The acceptance tests are written in language which should make them accessible outside of the development team. They are used to measure completeness, automatically test environments and provide regression tests. Their usefulness is widely accepted across the team and they tend to be very longevid, i.e. tests that were written a year ago against a particular API are relevant today and will continue to be relevant as long as that API is supported in production. The unit tests are written by developers and will almost certainly never be read by anybody other than the developers or possibly the technical leads. I program using TDD as I find it a natural way to construct software. I personally find that the tests are most useful as I am writing the code, like scaffolding. Once the code is stablized the tests still have a use but are no longer as critical. A refactoring of the application in some future sprint may see those tests be heavily amended or retired. They are not as longevid as the acceptance tests.

I have been reflecting on the usefulness and investment in test code for as long as I had been doing TDD. I had come to a conclusion that whilst acceptance tests are non-negotiable on projects where I have delivery responsibility, perhaps unit tests for TDD are not mandatory in certain situations. I have worked with several developers who are very very good and simply do not see the value in TDD as it is contrary to their own, very effective, development practices. I know in my team right now a couple of the very best developers do not use TDD the way everybody else does. Education and peer pressure has had no effect. They are delivering high quality code as quickly as anybody else. Its hard to force them to do differently - especially when some of them pay lip service to TDD and do have a high test coverage count. I know that they write those tests after they write their code.

In the last few weeks I came across a couple of concrete examples where TDD could have helped those developers deliver better code. In the future I will try and use these examples to persuade others to modify their practice

1. Too many calls to downstream service.

The application in question has a mechanism for determining identity of a client through some network services. Those network services are quite expensive to call. The application endeavors to call them infrequently as is safe and cache identity when is is resolved. We recently found a defect where one particular end point in the application was mistakenly making a call to the identity services. It was not that the developer had made a call in error, it was that the class inheritance structure effectively defaulted to making the call so did so without the developer realizing. The identity returned was never used. I suspect that this code was not built using TDD. If it had been then the developer would have mocked out the identity service (it was a dependency of the class under construction) but would not have set an expectation that the identity service would not have been called. The use of mocks not only to specify what your code should be calling but what it should not be calling is extremely useful. It encourages that top down (from the entry point into the system) approach where you build what you need when you need it.
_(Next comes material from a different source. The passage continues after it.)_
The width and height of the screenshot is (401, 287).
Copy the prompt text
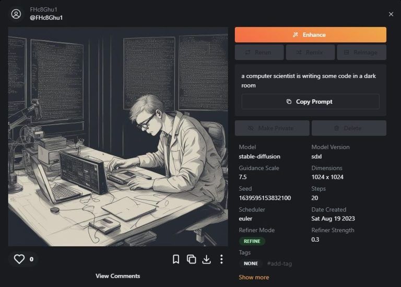[310, 102]
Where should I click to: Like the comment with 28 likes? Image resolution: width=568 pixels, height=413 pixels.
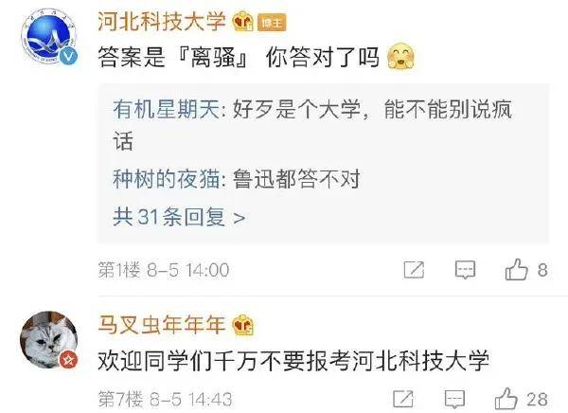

Its likely that the defect would never have been introduced had the developer been using TDD. As it is we have a application which is making a large number (and it is a large number) of irrelevant calls to a contentious resource. We now have to schedule a patch to production.

Coincidentally, there was an acceptance test for this service, which was passing. This highlights a deficiency in our acceptance tests we have to live with. They test the 'what' but not the 'how'. The tests were running against a fully deployed application which had downstream services running in stub mode. The test proved that functionally the correct result was returned but it had no way of detecting that an additional spurious call to another service had been made during the process.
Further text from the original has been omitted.